Rodricks was also a brand ambassador for bath and light fittings manufacturer Jaquar in 2012-13.

Rodricks helped plan the first-ever Lakme India Fashion Week (LFW) in Mumbai 2000 at Land’s End, Taj Palace, an event this writer had attended with little knowledge about fashion and its genius. The 20th edition of LFW is currently on in Mumbai.

“Wendell Rodricks imagined design as well as he could create it. He could feel textures and textiles as intimately as he could style and stitch them. He was an author and writer of insight, a documenter of art, textiles and aesthetic. His promptness in creating content was enviable. He stood for gay rights long before we struggled for the right vocabulary. What I valued most was his outspokenness. Indian fashion will miss Wendell’s stark spark,” Shefalee Vasudev, Editor, Voice of Fashion, told Mint.

For the last few years on, Rodricks was working on his dream project — the Moda Goa Museum in the quaint little village of Colvale in Goa. The museum, described as the first costume museum of the country, was set to open to the public later this year in May. Housed within Casa Dona Maria, a 400-year-old heritage structure, the museum was to have 15 galleries with a collection of over 800 artefacts, from the 7th century AD to the 21st century. The artefacts were to include antique objects, statues, furniture, old photographs, costumes, and accessories.

Mode Goa Museum: Unfinished work. Only four days ago, Rodricks had posted this picture on his Facebook page, saying he was “applying the finishing touches to the plasterwork”.

The idea of such a space found instant resonance with Rodricks during a conversation with the late cartoonist Mario Miranda, another Goan icon, who urged him to explore the history of the traditional ‘pano bhaju’ costume (a nine-yard sari paired with a heavily-embroidered, jacket-like blouse). Ever since, Rodricks was on a mission — researching the exceptionally rich costume history of Goa, collecting materials and textiles, clothes, and antique accessories.
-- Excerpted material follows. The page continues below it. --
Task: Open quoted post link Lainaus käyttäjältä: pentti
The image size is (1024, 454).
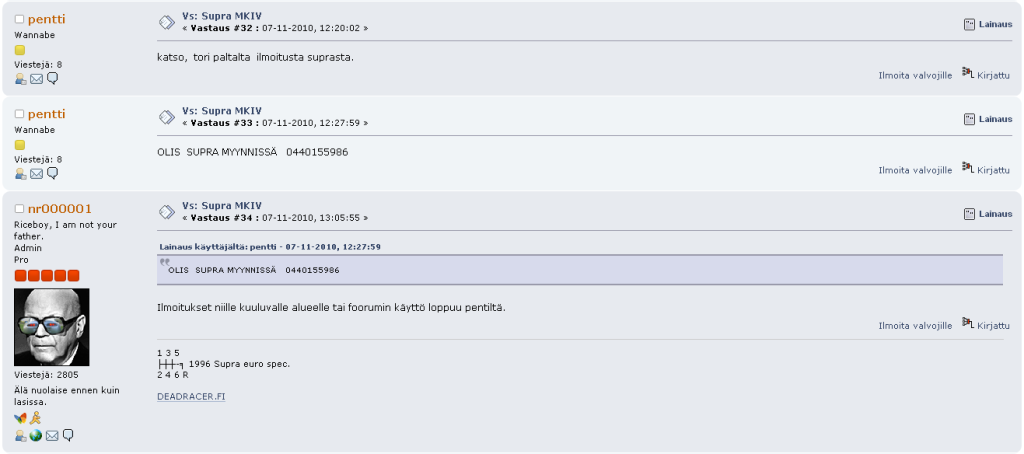Action: point(270,247)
“Ahead of his time, I just feel sad,” said Sabyasachi Mukherjee, another well-known fashion designer. In a conversation with BloombergQuint, Mukherjee said: “Growing up, he was an icon that I used to look up to. He was always ahead of his time with minimal and organic aesthetic. He brought his own individuality to Indian fashion and stayed true to it.”
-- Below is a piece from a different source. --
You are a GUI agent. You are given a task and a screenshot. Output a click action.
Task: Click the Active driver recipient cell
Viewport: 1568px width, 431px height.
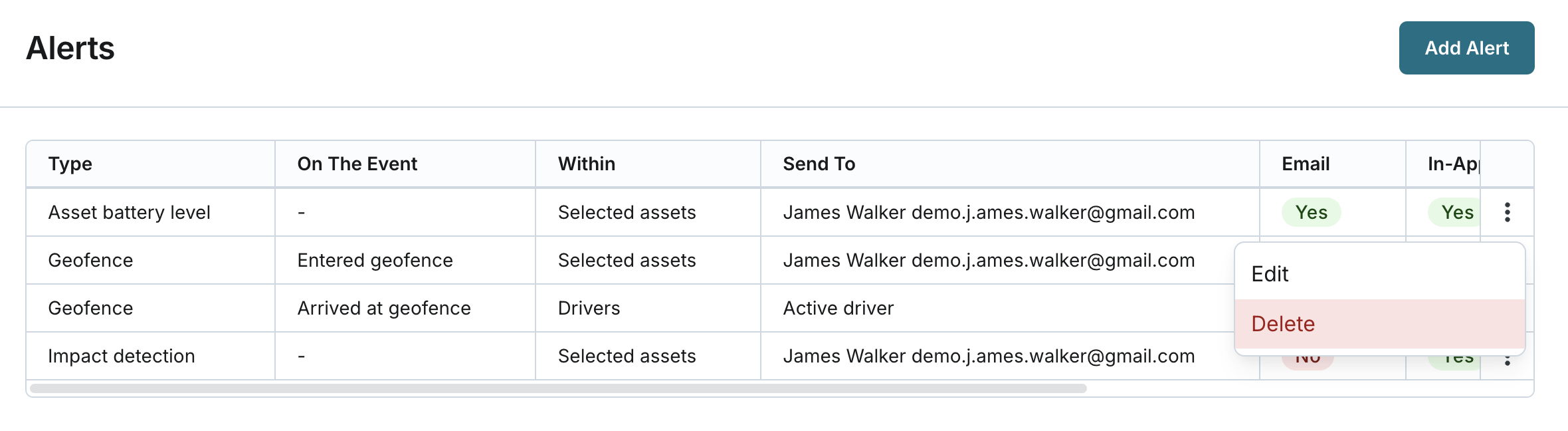tap(838, 308)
Nikhil Mehra, founder of Shantanu & Nikhil, told BloombergQuint: “It’s a great loss for Indian fashion industry, a great loss for design and creativity. He was always a front-runner, and was the first to showcase his beliefs with such clarity, and he empowered women through his clothes.”

Rodricks was once asked about his idea of beauty: “For me beauty is the person outside and within,” he had answered pithily. It wasn’t obviously merely cosmetic or skin-deep.

Rodricks and his partner Jerome Marrel.

Rodricks was also concerned about inclusivity in the fashion industry: “I think the fashion industry has to be democratic and embrace everyone of all sizes, colour, race…” 

Referring to the idea of diversity in fashion, Rodricks had said: “For 6000 years we have embraced diversity… The diversity that each state of India represents is the very basis of the fabric of our nationhood.” 

Wendell Rodricks is survived by his partner Jerome Marrel.